Les cellules magnocellulaires (M) et parvocellulaires (P) ont des champs récepteurs très proches de ceux des cellules ganglionnaires. En effet, ils sont de forme globalement circulaire, présentent un centre et un pourtour aux réponses antagonistes et ainsi répondent mieux aux stimulations localisées qu'aux lumières diffuses. De plus, comme les cellules ganglionnaires alpha et bêta, les cellules P et M se subdivisent en cellules à centre "on" et en cellules à centre "off" (Livingstone & Hubel, 1988 ; Mason & Kandel, 1991). Si les champs récepteurs des cellules M et P sont structurellement similaires, ces deux types de cellules présentent de nombreuses différences. D'un point de vue anatomique, les cellules M ont un corps cellulaire relativement large alors que les cellules P ont un plus petit corps cellulaire. Par ailleurs, ces cellules présentent de nombreuses différences physiologiques qui sont notamment liées à l'origine différente de leurs afférences (Shapley et al., 1981). Selon Livingstone et Hubel (1988), ces cellules diffèrent selon quatre axes : la couleur, la vitesse de réponse, la sensibilité au contraste et l'acuité. Tout comme les cellules ganglionnaires alpha, les cellules M des couches magnocellulaires montrent une grande sensibilité aux hautes fréquences temporelles et aux faibles contrastes, mais présentent une faible acuité visuelle à cause de la largeur de leurs champs récepteurs et ne répondent pas aux couleurs.

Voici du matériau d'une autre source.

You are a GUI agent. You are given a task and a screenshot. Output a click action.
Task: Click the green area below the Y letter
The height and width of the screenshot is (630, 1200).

Les cellules P des couches parvocellulaires présentent, quant à elles, tout comme les cellules ganglionnaires bêta, une grande sensibilité à la couleur et une bonne acuité grâce à leurs petits champs récepteurs, mais elles sont moins sensibles aux contrastes et présentent des latences de réponses plus longues que celles des cellules M.

Enfin, nous avons vu qu'il existait une classe de cellules ganglionnaires nommées "gamma". Les axones de ces cellules vont aussi se projeter en partie sur le corps genouillé dorso-latéral au niveau de neurones situés entre les couches magnocellulaires et parvocellulaires et que l'on nomme neurones koniocellulaires (K). Ces neurones présentent une latence de réponse encore plus longue que celle des neurones P (Bullier, 1998). Comme pour les cellules ganglionnaires gamma, les propriétés des cellules K sont très mal connues.

Ainsi, le traitement du signal visuel semble se faire au sein de différentes voies qui fonctionnent en parallèle, chacune ayant des sensibilités différentes. Les deux principales voies, ou du moins les mieux connues, sont la voie M et la voie P. La voie M part des cellules ganglionnaires alpha de la rétine et se projette sur les cellules magnocellulaires du corps genouillé dorso-latéral. La voie P part des cellules ganglionnaires bêta et se projette sur les cellules parvocellulaires. Toutefois, il est important de noter que la division du travail n'est pas totale et qu'il existe un large recouvrement du codage de l'information entre ces différentes voies (pour des revues, voir Merigan & Maunsell, 1993 ; et Schiller & Logothetis, 1990). Pour que l'information soit exclusivement traitée par une seule voie, il faut être dans des conditions très précises. Ainsi, la voie M est seule à fonctionner pour des stimuli présentant des contrastes excessivement faibles ou pour des stimuli présentant des fréquences temporelles excessivement élevées. La voie P est, quant à elle, seule à fonctionner pour des stimuli contenant de très hautes fréquences spatiales ou pour des stimuli isoluminents, c'est-à-dire des stimuli ne pouvant pas être distingués sur la base de leur luminosité (Bullier, 1998).